» **AUFGABEN**
1. Entnimm dem Textauszug über Uwe Krist wortgetreu die Passage zwischen „Nachbarschaft“ und „Roman des Journalisten.“, beide einschließlich.
2. In welchen Jahren war Uwe Krist laut dem Textauszug über ihn Korrespondent in Kalabrien?

» **TEXTAUSZUG**
▼
Nachbarschaft

Veröffentlicht am 12.08.2022 von Cay Dobberke

„Ich war der Reiseonkel“, sagt Uwe Krist über eine der wichtigsten Stationen seiner Karriere. Beim damals in Berlin ansässigen „Sat.1-Frühstücksfernsehen“ baute er ab Mitte der 1990er Jahre vor allem das Reiseressort und eine Wirtschaftssendung auf. Viele Reisereportagen drehte er selbst. Später wurde Krist der Chef vom Dienst des Frühstücksfernsehens – und in den Jahren 2006 bis 2008 war er Korrespondent in Kalabrien. Dort spielt auch der erste Roman des Journalisten.
▲
» **GEGEBENE ANGABEN**
▼
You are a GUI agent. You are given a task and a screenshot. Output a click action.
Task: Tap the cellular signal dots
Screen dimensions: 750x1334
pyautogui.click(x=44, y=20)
▲
» **LÖSUNGEN**
1.
Nachbarschaft

Veröffentlicht am 12.08.2022 von Cay Dobberke

„Ich war der Reiseonkel“, sagt Uwe Krist über eine der wichtigsten Stationen seiner Karriere. Beim damals in Berlin ansässigen „Sat.1-Frühstücksfernsehen“ baute er ab Mitte der 1990er Jahre vor allem das Reiseressort und eine Wirtschaftssendung auf. Viele Reisereportagen drehte er selbst. Später wurde Krist der Chef vom Dienst des Frühstücksfernsehens – und in den Jahren 2006 bis 2008 war er Korrespondent in Kalabrien. Dort spielt auch der erste Roman des Journalisten.

2. In den Jahren 2006 bis 2008.